Things that contributors should consider when creating merge requests:

  1. Make it as small as it can be - small MR are significantly easier to provide meaningful feedback on, if large scale changes are required consider breaking the change into multiple MR.

  2. Annotate the MR with the information the reviewer will need - if manual testing is required include the results of such testing in the MR description, if the MR is a WIP include a TODO list of items that are planned but not yet complete, use comments to draw attention to more impactful parts of the changes that warrant more scrutiny, etc.

Things that reviewers should be considered when providing feedback:

  1. Does this change have impacts on other modelling compenents that the author may have missed?

  2. Will this change result in significant runtime or memory usage increases?

  3. Does this change have appropriate documentation updates?

  4. Does this change have appropriate levels of automated tests?

  5. Is your feedback constructive and clearly actionable?

  6. Prioritise quick resolution - it is better to merge a MR that makes the codebase better now rather than waiting 3 months to make it perfect.

Automated Testing#

Automated testing is the accelerator that allows contributors and reviewers to focus on important issues, rather than getting bogged down in “does this do what I think it does?” or “wont this change the way that X behaves” questions. By writing a test that demonstrates our new functionality we achieve two key things:

  1. Proof that the changes achieve the desired outcome now and

  2. A way to prove that they continue to achieve the same outcome into the future despite other changes that might be made later

There are also many schools of thought that suggest that by writing tests at the same time as (or preferably before) writing the actual code, that the structure and architecture of the final solution will be more modular and maintainable. By focusing on how a new feature will be used in practice the contributor is forced to think more about the interfaces that feature will have to other parts of the system. This leads to better architectural outcomes as a whole. It also has significant benefits for productivity when contributors can be more certain that their changes are not breaking other features that they are less familiar with - a very real problem in complex interconnected systems such as POLARIS.
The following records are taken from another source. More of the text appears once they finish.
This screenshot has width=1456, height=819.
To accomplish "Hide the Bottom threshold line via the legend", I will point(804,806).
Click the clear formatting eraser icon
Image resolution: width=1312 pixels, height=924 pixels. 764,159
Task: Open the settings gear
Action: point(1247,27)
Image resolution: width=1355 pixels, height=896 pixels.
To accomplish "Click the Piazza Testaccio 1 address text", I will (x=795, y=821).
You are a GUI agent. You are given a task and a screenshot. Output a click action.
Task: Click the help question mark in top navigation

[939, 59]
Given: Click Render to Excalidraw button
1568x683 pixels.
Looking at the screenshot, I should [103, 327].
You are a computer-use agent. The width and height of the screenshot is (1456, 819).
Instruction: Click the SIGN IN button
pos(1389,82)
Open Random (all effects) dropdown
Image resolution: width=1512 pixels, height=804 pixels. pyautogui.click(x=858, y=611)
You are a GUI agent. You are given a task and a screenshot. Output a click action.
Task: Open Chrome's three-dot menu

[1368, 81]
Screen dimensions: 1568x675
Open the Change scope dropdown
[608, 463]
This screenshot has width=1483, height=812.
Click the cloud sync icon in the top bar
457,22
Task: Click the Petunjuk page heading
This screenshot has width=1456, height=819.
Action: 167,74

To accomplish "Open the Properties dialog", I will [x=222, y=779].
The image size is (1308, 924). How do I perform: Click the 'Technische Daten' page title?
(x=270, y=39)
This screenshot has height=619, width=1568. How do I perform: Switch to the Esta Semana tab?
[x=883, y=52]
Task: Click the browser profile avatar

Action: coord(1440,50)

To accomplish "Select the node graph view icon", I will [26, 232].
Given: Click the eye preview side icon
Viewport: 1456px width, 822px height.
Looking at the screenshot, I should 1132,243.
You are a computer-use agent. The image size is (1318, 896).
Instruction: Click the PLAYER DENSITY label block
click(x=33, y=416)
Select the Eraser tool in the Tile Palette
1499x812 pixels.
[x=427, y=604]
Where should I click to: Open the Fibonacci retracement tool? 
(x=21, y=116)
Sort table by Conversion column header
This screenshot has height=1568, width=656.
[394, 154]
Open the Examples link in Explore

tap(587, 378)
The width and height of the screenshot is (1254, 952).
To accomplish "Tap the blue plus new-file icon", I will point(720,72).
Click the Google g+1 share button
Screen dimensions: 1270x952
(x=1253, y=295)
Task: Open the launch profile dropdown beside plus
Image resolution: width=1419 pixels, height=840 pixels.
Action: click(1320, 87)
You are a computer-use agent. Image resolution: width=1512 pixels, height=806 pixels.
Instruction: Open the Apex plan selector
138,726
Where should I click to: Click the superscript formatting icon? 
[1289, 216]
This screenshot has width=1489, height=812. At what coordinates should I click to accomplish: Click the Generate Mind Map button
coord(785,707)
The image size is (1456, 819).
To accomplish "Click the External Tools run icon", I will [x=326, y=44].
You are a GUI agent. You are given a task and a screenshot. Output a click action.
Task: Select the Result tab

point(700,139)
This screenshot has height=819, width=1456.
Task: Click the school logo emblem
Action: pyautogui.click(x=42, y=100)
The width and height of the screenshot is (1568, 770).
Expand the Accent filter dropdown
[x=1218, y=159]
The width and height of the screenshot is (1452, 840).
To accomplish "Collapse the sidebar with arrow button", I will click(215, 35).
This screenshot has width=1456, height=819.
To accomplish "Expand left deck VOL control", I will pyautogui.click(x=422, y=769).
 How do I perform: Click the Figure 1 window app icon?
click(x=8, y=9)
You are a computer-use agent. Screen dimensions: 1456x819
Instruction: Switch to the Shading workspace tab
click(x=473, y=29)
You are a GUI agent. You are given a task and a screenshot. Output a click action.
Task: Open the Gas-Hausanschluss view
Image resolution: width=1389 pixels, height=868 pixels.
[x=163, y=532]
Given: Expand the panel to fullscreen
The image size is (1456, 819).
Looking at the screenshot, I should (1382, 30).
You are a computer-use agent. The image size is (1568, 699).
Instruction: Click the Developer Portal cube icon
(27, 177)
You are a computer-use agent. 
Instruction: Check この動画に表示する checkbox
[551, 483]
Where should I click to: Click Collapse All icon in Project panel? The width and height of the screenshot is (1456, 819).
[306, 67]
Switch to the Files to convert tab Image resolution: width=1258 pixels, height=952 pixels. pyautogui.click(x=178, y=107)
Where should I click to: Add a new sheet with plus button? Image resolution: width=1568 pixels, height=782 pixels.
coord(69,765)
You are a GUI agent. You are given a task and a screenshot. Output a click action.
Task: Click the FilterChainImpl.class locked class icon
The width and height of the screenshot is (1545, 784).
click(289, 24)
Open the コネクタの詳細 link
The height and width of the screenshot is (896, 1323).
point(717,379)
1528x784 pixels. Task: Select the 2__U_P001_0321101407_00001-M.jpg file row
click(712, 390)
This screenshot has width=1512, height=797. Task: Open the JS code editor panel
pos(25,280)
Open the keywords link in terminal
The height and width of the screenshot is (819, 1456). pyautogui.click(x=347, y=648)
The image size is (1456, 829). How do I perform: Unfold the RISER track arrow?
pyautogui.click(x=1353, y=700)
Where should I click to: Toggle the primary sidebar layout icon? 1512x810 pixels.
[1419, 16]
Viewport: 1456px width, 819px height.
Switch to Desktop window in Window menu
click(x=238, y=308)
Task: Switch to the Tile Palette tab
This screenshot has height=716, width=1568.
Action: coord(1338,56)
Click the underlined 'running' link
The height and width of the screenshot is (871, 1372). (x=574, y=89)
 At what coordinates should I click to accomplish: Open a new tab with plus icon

Where possible it is preferred that all proposed changes come with an accompanying test that demonstrates that the changes achieve the desired objective of the MR.

Documentation as Code#

Another aspect of shortening loops is that all our documentation lives side by side with the code that it describes. This document, for example, is stored as a Markdown format file within the polaris-linux codebase but it likely being read now as a HTML webpage on the internet. This means that updates to the code can (and should) be shipped with corresponding changes to the documentation and in some cases where we have documentation with code samples included, those code samples can be run against the changed code to automatically detect incompatibilities.

This practice combines well with the “automate everything” principal - an automated step in our CI/CD system will build web-content versions of the documentation for each commit in a Merge Request - if there are any syntactial or compatibility problems with the documentation the MR can not be merged. Additionally, when a documentation change is approved and merged back into the main branch, the CI/CD system will take the produced web-content and publish it to our web-server, ensuring that our online documentation is always consistent with our codebase.